Upload your customer data (first name, last name, email, phone number, and zip code) via a secure, hashed process in the Google Ads interface in minutes. I'll speak to ecommerce advertisers — but the principle and guide apply to lead generation advertisers as well.

Not all Google Ads accounts are eligible to use Customer Match lists. Your ad account must meet the requirements listed in Google's policy. As of March 2023, requirements include: “90 days of history in Google Ads and more than USD $50,000 lifetime spend.”

Customer match?

A customer match list is a list of “matched” customers. Specifically, “matched” means that Google knows who these users are. How does Google know? Take a hypothetical customer named James Jackson. James has just purchased a $100 product from your ecommerce store. Now you want to advertise to more people like James in your Google Ads account, so you create a customer match list and upload some of James's contact information (first name, last name, email, phone number, and zip code). What happens then?

How is one matched?

First, Google “matches” your contact info from James to a Google-known piece of contact information. For example, if James uses his Gmail email address on your website to make a purchase, Google can “match” that email address to his YouTube and Gmail accounts for which he uses the same email address. Google now knows who James is.
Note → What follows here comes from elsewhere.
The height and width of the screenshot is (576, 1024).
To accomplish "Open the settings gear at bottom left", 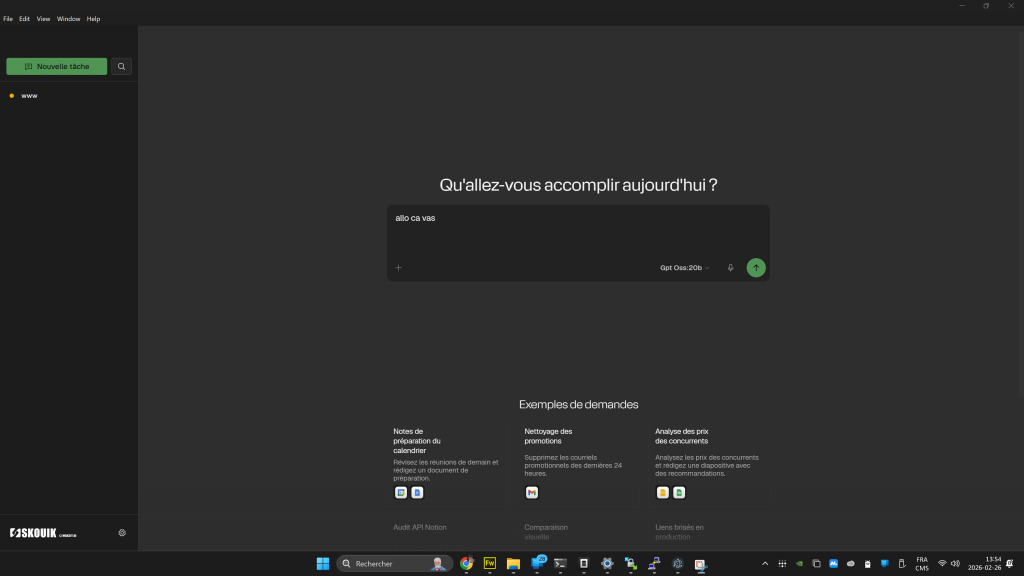I will coord(121,532).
What happens to matched customers?

Next, based on James's use of these other Google products (google.com, Gmail, and YouTube), Google can determine who else might be similar to James in purchase behavior. Google can now target those people who are similar to James with your Google Ads.

How do I set this up?

View a video walk-through of this process on YouTube. To see the audience interface, go to your audience segments manager, then click into a Customer Match list.

Strategy

Once you've added Customer Match lists, smart bidding will use them by default to inform your campaigns. For example, Performance Max campaigns always use smart bidding and therefore always take your Customer Match lists into account.
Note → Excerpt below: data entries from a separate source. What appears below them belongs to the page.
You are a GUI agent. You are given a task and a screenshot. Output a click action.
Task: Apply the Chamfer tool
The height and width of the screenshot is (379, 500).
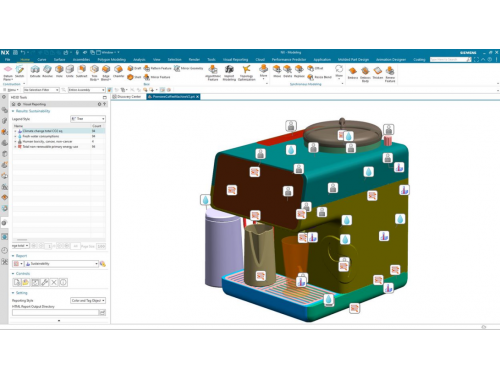click(118, 71)
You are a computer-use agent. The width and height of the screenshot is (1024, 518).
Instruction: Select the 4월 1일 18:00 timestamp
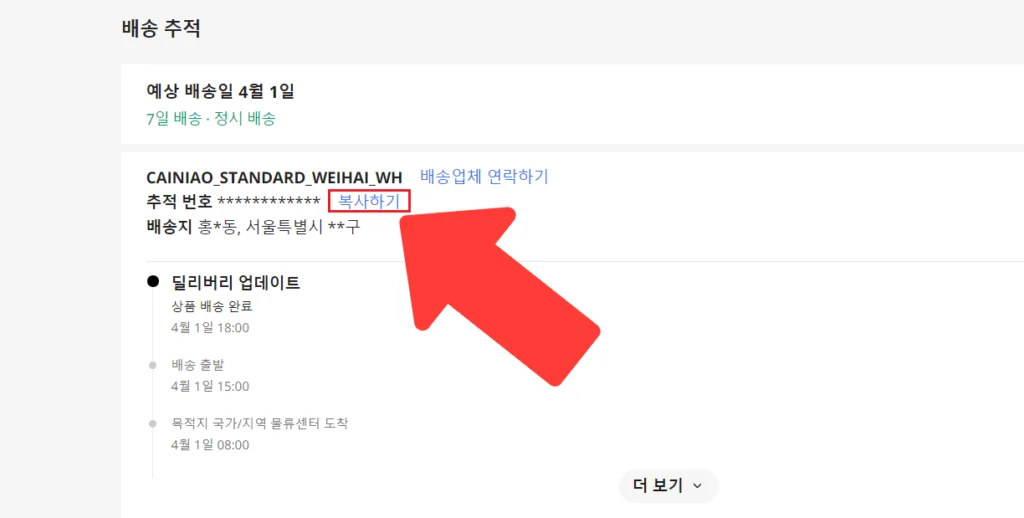tap(210, 328)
However, if you create a “high-value” Customer Match list, you can specifically add this to audience signals in Performance Max — or to YouTube, Display, and Search campaigns — to directly tell Google to target these audiences. Alternatively, you can exclude a “past purchasers” Customer Match list from a campaign that targets new-to-brand audiences with a first-time customer coupon. The options are endless.

Considerations

Stop and think about what messaging makes sense to which audiences. It's better not to target recent purchasers in your Customer Match list with a 10% discount coupon. Seeing a coupon right after you completed a purchase without said coupon would give any shopper buyer's remorse.